9) What if jobs are not the solution but the problem [Source: aeon.co]
For centuries Americans have believed that work builds character (punctuality, initiative, honesty, self-discipline, and so forth). They’ve also believed that the market in labour has been relatively efficient in allocating opportunities and incomes and that, even if it sucks, a job gives meaning, purpose and structure to our everyday lives. This essay presents a counterpoint to this position and argues that these beliefs are no longer plausible. In fact, they’ve become ridiculous, because there’s not enough work to go around, and what there is of it won’t pay the bills. The author adds that the official unemployment rate in the United States is already below 6%, which is pretty close to what economists used to call ‘full employment’, but income inequality hasn’t changed a bit. The numbers say that a fourth of the adults actually employed in the USA are paid wages lower than would lift them above the official poverty line – and so a fifth of American children live in poverty. Almost half of employed adults in this country are eligible for food stamps (most of those who are eligible don’t apply).
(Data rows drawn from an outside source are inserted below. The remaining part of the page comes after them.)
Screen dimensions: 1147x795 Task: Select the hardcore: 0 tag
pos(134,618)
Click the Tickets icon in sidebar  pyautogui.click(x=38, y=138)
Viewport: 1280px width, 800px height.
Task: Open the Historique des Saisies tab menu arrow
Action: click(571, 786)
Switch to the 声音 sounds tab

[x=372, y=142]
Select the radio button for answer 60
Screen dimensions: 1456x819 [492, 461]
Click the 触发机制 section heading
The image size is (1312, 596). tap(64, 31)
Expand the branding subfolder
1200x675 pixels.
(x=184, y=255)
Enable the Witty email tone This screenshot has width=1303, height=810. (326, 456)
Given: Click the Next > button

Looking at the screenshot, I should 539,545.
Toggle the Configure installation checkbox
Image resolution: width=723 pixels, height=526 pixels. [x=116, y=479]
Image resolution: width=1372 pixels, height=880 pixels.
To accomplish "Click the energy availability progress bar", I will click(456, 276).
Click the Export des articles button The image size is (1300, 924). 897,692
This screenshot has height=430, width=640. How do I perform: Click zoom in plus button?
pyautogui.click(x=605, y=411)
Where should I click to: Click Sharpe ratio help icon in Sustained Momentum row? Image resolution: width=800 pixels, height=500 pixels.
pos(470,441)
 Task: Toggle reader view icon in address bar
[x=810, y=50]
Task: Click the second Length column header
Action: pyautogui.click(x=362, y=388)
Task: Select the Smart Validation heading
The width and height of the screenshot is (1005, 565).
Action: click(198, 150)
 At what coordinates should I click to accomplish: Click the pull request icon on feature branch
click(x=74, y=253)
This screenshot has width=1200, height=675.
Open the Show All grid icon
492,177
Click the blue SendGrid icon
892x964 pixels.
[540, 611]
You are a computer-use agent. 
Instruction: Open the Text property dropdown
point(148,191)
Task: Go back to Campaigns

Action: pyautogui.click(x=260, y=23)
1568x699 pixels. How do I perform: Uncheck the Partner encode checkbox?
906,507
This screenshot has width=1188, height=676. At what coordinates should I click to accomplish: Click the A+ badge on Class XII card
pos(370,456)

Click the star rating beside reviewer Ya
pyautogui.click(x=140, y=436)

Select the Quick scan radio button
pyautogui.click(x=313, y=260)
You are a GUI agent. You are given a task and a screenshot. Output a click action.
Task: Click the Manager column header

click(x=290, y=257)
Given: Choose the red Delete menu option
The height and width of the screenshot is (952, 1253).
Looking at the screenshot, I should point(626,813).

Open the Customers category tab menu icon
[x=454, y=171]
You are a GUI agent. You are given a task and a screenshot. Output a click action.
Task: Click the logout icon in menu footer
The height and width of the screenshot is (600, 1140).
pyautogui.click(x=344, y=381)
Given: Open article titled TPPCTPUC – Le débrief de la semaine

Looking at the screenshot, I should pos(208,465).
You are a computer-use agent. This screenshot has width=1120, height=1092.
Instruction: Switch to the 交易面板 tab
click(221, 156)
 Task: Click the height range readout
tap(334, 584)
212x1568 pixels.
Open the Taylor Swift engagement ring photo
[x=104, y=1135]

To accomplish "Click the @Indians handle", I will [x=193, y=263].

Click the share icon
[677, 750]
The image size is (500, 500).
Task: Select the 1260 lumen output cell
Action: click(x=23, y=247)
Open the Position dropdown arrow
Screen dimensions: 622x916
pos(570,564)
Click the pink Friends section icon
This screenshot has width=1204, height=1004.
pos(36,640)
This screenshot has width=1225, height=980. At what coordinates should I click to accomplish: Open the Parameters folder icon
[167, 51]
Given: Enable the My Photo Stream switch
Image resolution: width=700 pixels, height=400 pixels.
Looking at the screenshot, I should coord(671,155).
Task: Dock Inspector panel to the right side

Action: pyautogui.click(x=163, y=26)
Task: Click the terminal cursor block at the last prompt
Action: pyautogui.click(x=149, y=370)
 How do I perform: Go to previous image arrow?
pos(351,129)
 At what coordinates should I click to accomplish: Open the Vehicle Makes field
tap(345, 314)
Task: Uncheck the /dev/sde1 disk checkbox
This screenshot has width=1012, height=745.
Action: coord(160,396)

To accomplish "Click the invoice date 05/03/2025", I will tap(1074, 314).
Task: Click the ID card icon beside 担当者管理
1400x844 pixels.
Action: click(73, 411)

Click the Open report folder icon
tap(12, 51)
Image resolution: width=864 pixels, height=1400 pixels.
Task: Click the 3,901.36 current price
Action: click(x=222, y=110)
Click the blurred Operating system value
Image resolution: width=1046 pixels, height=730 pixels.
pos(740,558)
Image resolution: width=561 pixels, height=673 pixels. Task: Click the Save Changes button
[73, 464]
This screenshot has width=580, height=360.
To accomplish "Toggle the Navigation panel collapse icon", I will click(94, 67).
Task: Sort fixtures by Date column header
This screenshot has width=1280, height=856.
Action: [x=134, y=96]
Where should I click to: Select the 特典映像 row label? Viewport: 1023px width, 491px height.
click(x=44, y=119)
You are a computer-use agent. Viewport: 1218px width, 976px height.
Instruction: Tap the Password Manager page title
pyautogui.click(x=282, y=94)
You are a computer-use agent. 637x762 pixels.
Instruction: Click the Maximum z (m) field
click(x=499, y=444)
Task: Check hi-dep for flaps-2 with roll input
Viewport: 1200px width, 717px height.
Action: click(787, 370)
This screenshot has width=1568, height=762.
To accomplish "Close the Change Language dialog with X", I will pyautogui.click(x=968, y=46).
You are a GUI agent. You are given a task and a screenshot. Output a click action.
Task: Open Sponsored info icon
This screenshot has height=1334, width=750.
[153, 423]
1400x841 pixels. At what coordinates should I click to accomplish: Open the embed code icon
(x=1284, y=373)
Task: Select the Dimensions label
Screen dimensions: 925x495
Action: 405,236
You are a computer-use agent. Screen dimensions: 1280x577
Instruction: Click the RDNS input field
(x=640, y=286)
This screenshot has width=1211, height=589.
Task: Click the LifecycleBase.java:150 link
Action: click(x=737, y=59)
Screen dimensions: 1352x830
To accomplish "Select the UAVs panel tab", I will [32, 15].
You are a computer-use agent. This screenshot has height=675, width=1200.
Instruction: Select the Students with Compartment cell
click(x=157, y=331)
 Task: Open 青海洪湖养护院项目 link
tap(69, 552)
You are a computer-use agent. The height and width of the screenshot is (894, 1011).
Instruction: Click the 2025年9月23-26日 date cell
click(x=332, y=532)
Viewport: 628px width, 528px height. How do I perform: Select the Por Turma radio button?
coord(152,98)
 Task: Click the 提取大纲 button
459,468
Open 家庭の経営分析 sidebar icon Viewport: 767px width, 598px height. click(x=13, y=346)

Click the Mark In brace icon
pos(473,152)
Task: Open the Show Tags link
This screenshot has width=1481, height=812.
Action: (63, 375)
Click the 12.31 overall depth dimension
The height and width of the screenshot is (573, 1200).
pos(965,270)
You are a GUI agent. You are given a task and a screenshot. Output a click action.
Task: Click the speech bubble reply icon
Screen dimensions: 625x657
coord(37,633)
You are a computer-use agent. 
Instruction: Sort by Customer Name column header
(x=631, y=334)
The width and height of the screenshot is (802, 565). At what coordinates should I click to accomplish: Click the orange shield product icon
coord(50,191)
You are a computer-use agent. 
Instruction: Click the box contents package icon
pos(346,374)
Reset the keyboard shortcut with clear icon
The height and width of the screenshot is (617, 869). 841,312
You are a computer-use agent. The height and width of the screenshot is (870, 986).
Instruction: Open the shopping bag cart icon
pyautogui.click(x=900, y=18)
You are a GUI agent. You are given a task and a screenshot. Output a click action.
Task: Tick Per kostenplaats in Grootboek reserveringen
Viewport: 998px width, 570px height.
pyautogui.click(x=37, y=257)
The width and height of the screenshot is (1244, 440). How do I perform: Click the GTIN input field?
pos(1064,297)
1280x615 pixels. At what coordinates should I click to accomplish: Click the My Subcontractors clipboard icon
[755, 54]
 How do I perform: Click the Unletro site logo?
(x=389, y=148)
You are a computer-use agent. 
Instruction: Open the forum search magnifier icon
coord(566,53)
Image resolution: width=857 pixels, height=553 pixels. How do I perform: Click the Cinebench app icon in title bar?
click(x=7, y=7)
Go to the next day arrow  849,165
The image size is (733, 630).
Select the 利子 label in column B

The market in labour has broken down, along with most others. He goes on to suggest that current situation is an intellectual opportunity: it forces us to imagine a world in which the job no longer builds our character, determines our incomes or dominates our daily lives. It makes us question what would society and civilisation be like if we didn’t have to ‘earn’ a living – if leisure was not our choice but our lot? These are practical questions because there aren’t enough jobs. So it’s time we asked even more practical questions.

10) Assessing markets’ shift to a ‘presidential put’ [Source: Livemint]
Stock-market investors in the USA are in the midst of a gradual transition in their operating regime. Their environment is moving away from comfortable reliance on central banks that are able and willing to support asset prices and towards a White House that appears less constrained by Congress in pursuing pro-growth policies, given the Republican majorities in both houses of Congress. For much of the period since the 2008 global financial crisis, markets have been able to rely on central banks to repress financial volatility and boost asset prices—not as an end in itself for policymakers, but as a conduit to higher growth and faster balance-sheet repair. Over the last few weeks, however, the Federal Reserve —using the public reasoning of higher global growth and inflation—seems set to resume gradually, lifting its foot off the accelerator. This change has not been of major concern to markets because of what is being referred to as the “presidential put”—that is, the markets’ willingness to embrace prospects for pro-growth policies under the new Trump administration. This is due to two factors: repeated comments by President Donald Trump signalling his intention to pursue the trifecta of pro-growth measures involving deregulation, infrastructure and tax reform; and the reduced threat of paralysing political gridlock on Capitol Hill. In sum, the major question facing stock markets is less about the nature of the regime shift and more about its timing and effectiveness.

- Saurabh Mukherjea is CEO (Institutional Equities) and Prashant Mittal is Analyst (Strategy and Derivatives) at Ambit Capital Pvt Ltd. Views expressed are personal.